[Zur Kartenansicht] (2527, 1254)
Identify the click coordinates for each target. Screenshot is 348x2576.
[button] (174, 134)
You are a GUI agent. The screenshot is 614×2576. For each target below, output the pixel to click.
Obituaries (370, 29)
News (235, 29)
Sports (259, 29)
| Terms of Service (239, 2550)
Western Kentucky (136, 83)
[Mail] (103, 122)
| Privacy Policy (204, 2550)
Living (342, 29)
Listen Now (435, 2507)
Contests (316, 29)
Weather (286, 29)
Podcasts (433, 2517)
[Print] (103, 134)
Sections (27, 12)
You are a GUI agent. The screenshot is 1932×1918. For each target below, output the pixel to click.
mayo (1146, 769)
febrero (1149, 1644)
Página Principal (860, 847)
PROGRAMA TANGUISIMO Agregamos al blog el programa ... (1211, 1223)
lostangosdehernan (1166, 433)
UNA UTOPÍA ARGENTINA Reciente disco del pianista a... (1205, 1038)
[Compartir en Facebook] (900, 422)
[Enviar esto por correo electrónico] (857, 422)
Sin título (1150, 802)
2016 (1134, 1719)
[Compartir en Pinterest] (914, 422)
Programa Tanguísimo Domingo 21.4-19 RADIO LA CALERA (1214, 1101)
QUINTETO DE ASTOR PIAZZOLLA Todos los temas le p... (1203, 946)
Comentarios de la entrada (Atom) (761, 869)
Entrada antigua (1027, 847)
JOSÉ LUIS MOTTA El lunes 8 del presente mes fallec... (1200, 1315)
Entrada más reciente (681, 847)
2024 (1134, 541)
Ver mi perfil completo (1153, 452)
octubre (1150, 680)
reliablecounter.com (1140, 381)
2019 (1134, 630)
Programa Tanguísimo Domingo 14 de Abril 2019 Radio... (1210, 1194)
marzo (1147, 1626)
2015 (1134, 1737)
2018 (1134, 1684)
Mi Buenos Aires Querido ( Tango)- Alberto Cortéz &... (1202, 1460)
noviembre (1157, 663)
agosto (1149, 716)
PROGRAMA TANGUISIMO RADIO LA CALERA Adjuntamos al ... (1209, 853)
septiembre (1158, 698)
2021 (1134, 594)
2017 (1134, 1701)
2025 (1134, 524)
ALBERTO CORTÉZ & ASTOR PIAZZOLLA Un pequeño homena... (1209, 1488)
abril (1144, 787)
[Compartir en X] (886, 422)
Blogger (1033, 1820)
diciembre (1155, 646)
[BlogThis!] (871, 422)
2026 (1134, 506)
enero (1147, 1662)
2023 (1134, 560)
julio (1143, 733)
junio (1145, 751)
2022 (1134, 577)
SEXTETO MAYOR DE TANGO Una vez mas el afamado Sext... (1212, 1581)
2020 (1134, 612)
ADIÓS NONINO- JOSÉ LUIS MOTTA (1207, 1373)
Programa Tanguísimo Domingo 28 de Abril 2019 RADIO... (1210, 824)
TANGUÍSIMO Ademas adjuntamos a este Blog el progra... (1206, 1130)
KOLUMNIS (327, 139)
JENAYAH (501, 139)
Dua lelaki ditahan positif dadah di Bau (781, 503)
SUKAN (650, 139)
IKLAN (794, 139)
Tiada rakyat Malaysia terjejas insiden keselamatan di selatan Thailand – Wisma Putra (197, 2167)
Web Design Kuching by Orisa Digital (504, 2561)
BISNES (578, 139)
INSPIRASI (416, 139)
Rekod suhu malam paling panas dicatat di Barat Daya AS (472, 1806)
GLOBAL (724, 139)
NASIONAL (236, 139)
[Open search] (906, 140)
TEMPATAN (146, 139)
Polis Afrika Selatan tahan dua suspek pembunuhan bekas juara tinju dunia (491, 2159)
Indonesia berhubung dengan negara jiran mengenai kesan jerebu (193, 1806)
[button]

++++++++++++++++++++

- **Problem description**:
Where the listing above has a line with "Comentarios de la entrada (Atom) (761, 869)", start there, and output every line exactly through the line with "noviembre (1157, 663)", which is also included.

- **Solution to this exercise**:
Comentarios de la entrada (Atom) (761, 869)
Entrada antigua (1027, 847)
JOSÉ LUIS MOTTA El lunes 8 del presente mes fallec... (1200, 1315)
Entrada más reciente (681, 847)
2024 (1134, 541)
Ver mi perfil completo (1153, 452)
octubre (1150, 680)
reliablecounter.com (1140, 381)
2019 (1134, 630)
Programa Tanguísimo Domingo 14 de Abril 2019 Radio... (1210, 1194)
marzo (1147, 1626)
2015 (1134, 1737)
2018 (1134, 1684)
Mi Buenos Aires Querido ( Tango)- Alberto Cortéz &... (1202, 1460)
noviembre (1157, 663)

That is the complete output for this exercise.